== Source material ==

_ _ _ _ _

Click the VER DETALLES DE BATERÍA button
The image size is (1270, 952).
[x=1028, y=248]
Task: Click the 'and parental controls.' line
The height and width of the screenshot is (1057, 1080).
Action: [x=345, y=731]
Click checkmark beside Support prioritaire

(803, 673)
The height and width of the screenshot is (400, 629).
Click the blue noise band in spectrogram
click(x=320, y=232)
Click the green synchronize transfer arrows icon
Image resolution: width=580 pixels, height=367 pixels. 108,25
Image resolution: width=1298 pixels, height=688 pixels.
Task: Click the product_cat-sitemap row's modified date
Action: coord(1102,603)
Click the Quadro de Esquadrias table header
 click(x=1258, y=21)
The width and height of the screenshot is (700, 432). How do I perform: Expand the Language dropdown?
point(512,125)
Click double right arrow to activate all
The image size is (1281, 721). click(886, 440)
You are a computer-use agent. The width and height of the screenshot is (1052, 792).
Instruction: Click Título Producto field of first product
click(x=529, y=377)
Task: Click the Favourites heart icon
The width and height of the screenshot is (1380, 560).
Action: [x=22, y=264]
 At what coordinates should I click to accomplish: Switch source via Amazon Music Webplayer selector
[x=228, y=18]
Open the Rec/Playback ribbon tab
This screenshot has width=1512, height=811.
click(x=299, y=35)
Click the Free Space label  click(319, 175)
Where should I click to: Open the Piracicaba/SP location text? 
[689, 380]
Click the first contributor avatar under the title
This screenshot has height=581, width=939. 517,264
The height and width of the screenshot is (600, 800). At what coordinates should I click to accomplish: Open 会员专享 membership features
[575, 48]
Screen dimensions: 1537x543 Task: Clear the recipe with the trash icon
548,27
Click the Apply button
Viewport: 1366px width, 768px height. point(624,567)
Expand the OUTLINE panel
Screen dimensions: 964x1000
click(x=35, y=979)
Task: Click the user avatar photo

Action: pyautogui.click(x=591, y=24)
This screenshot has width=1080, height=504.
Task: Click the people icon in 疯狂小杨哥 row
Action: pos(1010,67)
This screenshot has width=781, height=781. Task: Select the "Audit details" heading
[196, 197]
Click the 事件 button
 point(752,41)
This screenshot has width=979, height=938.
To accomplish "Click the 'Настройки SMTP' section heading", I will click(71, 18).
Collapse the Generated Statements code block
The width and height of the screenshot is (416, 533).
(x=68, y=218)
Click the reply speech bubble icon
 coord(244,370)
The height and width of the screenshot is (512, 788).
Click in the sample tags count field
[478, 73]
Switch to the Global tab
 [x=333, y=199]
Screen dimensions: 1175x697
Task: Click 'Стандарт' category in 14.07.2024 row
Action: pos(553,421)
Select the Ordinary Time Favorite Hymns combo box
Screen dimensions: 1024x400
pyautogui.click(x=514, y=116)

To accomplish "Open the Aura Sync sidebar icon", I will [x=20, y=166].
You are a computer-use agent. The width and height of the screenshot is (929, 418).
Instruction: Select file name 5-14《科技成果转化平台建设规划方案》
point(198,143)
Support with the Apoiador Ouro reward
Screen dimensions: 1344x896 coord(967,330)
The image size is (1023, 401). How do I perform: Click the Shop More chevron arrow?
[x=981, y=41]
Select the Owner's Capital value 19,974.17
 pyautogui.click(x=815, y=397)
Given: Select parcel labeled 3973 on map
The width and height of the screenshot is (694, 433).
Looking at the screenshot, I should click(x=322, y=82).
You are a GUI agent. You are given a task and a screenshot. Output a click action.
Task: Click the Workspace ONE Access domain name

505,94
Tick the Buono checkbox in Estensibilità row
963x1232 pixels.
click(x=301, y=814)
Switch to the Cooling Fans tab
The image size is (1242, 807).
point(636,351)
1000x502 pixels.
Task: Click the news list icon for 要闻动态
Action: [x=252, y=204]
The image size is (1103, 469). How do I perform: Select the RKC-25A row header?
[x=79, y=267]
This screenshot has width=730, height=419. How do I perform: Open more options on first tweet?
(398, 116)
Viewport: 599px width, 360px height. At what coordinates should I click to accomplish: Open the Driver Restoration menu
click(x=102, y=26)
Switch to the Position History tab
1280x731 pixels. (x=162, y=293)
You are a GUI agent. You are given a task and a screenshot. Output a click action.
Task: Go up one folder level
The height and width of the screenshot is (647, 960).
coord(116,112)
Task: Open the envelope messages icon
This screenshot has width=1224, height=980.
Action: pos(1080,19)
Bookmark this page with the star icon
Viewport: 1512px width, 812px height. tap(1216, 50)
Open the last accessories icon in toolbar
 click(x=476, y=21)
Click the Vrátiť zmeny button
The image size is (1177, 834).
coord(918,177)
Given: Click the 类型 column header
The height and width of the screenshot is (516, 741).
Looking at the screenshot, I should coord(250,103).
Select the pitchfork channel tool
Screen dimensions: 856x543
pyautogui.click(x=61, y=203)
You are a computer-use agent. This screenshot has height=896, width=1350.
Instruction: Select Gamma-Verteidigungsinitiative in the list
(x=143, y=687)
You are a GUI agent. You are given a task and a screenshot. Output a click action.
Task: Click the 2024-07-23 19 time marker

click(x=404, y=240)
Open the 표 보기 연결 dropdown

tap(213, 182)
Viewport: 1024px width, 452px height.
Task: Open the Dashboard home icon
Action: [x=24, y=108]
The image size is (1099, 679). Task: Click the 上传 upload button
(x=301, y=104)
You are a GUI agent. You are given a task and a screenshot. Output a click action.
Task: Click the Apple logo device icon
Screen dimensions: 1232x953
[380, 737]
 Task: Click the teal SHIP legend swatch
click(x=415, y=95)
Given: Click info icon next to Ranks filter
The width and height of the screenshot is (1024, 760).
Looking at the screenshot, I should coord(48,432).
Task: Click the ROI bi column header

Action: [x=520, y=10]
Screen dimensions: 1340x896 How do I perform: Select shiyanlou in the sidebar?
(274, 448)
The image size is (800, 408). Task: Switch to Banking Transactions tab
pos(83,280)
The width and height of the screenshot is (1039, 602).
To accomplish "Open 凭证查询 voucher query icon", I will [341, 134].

_ _ _ _ _

== How to complete this task ==
For each line in the entries that contains the string "will", make a copy.

== Exercise output ==
To accomplish "Click the 'Настройки SMTP' section heading", I will click(71, 18).
To accomplish "Open the Aura Sync sidebar icon", I will [x=20, y=166].
To accomplish "Open 凭证查询 voucher query icon", I will [341, 134].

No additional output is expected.